_Problem to solve_
Update the part of the items that opens with the line containing "Enable Allow Back Faces checkbox" and closes with the line containing "click(x=91, y=455)". Replace "checkbox" with "toggle", keep everything else unchanged, and leave the pictures out of your answer.

_Information supplied_
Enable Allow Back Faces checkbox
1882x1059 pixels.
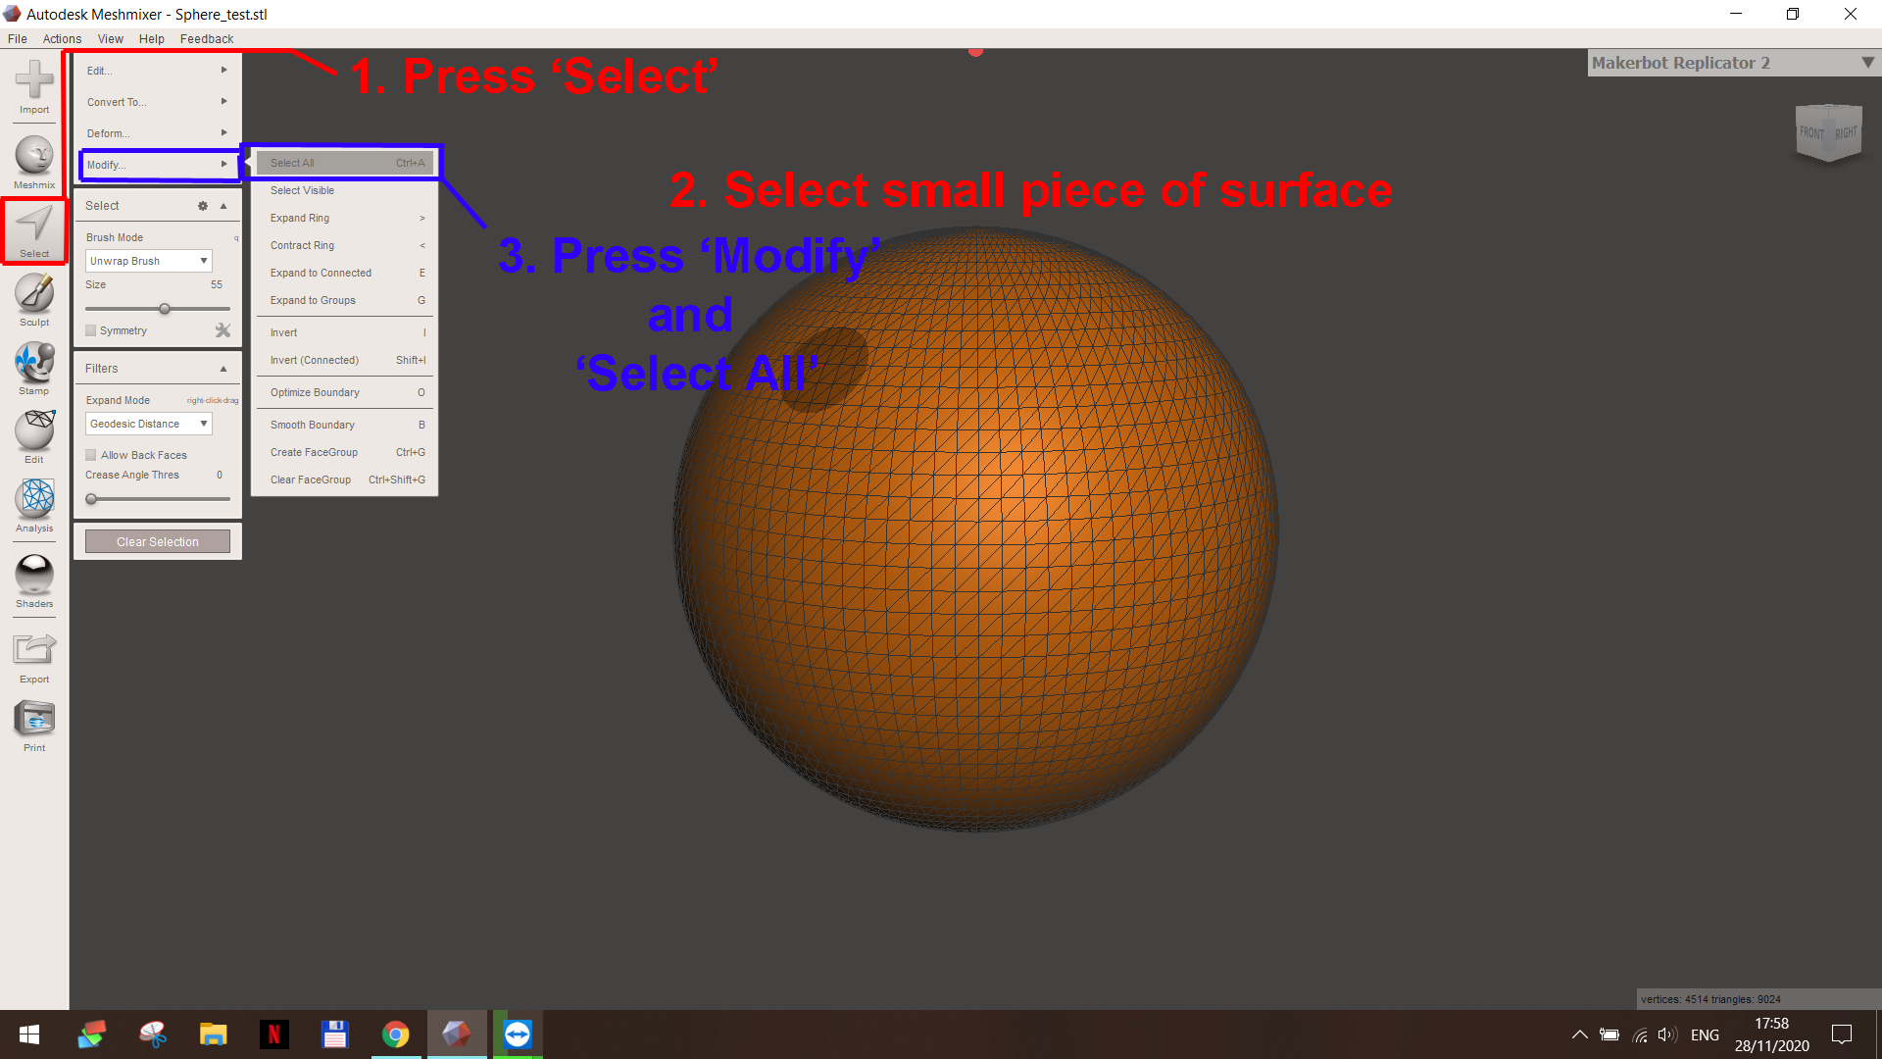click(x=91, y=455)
==
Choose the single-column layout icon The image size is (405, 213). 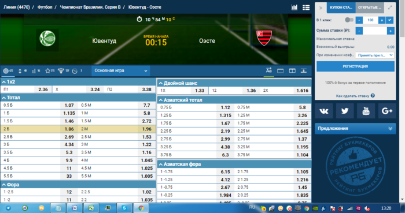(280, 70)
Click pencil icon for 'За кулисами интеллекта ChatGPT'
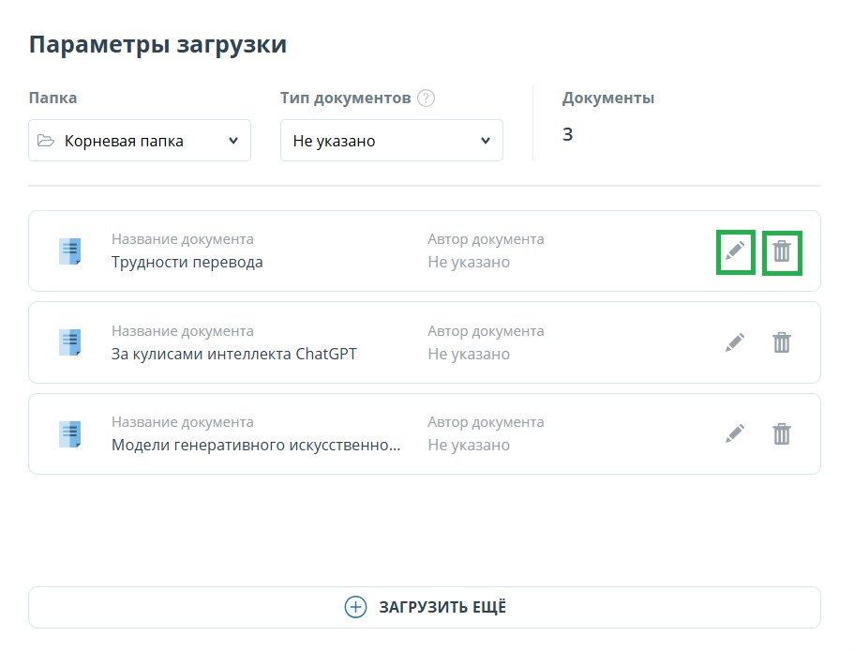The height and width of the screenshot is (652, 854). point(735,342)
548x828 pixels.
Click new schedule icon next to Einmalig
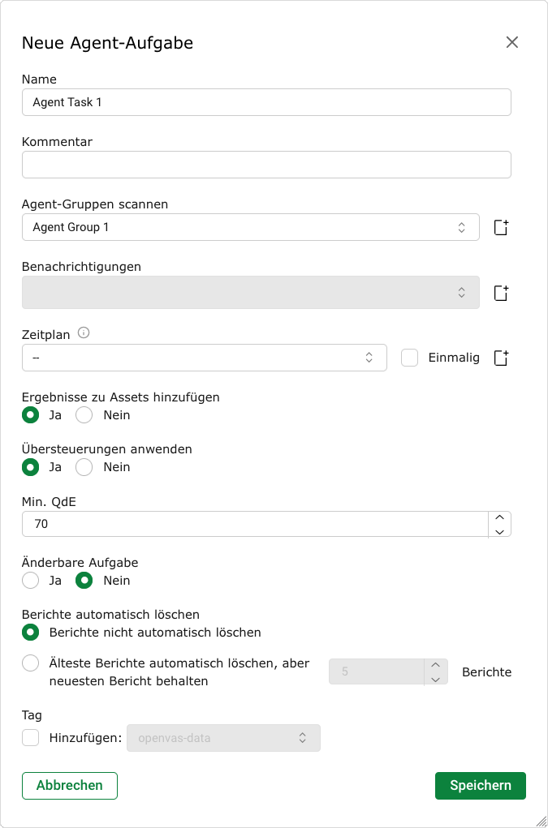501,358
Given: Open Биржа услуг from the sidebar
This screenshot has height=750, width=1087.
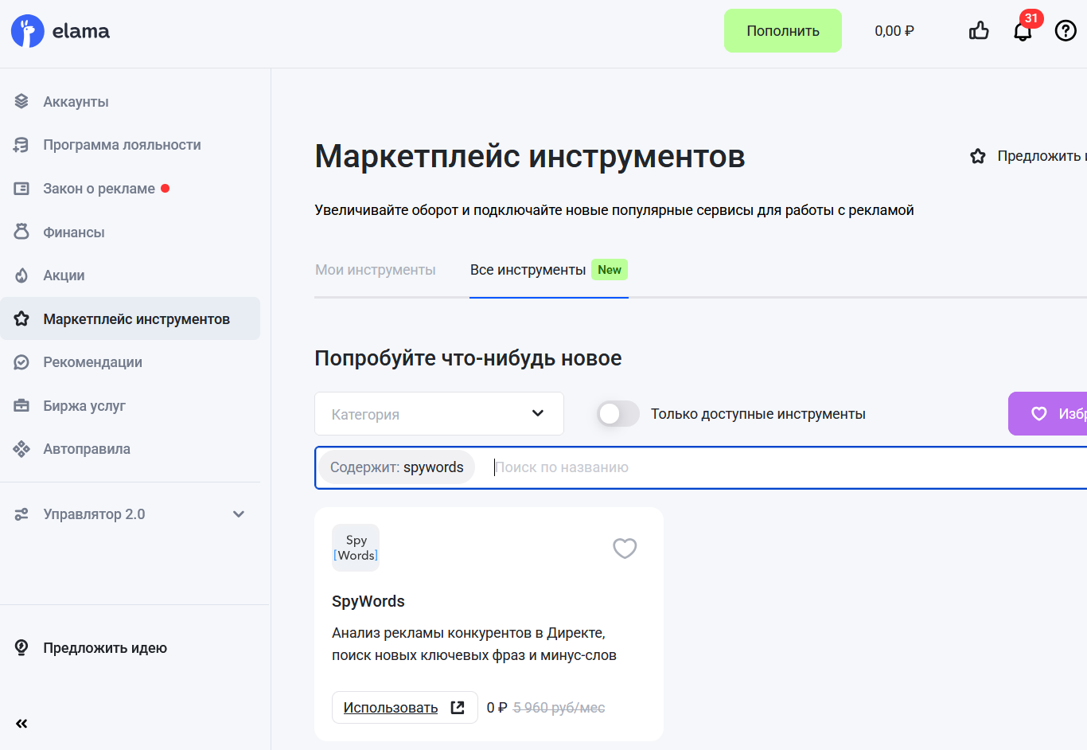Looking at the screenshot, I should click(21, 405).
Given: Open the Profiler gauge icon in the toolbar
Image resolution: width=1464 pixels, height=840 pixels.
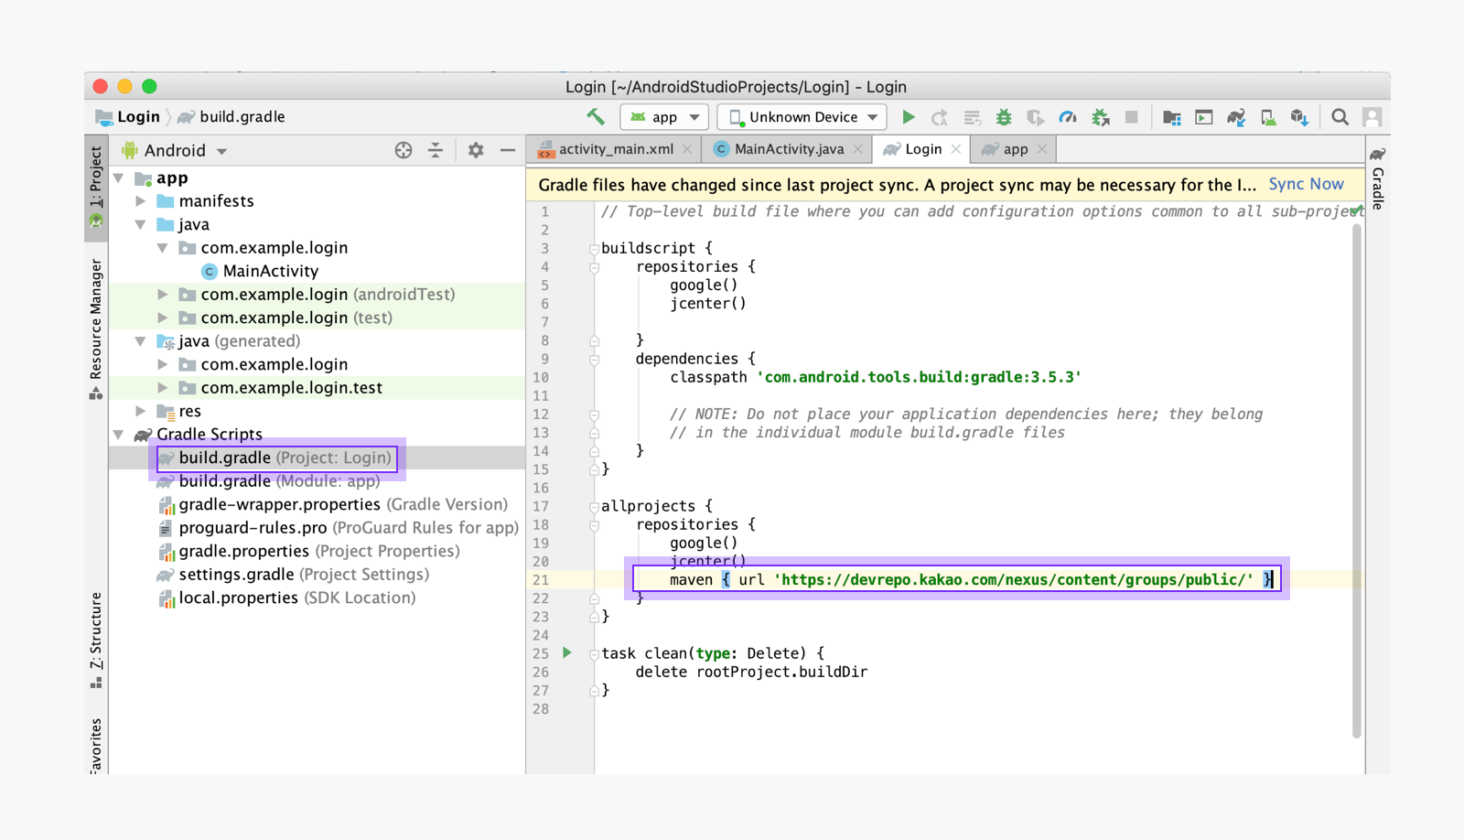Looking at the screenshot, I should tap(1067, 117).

_Result of this task_
Enable Allow Back Faces toggle
1882x1059 pixels.
click(x=91, y=455)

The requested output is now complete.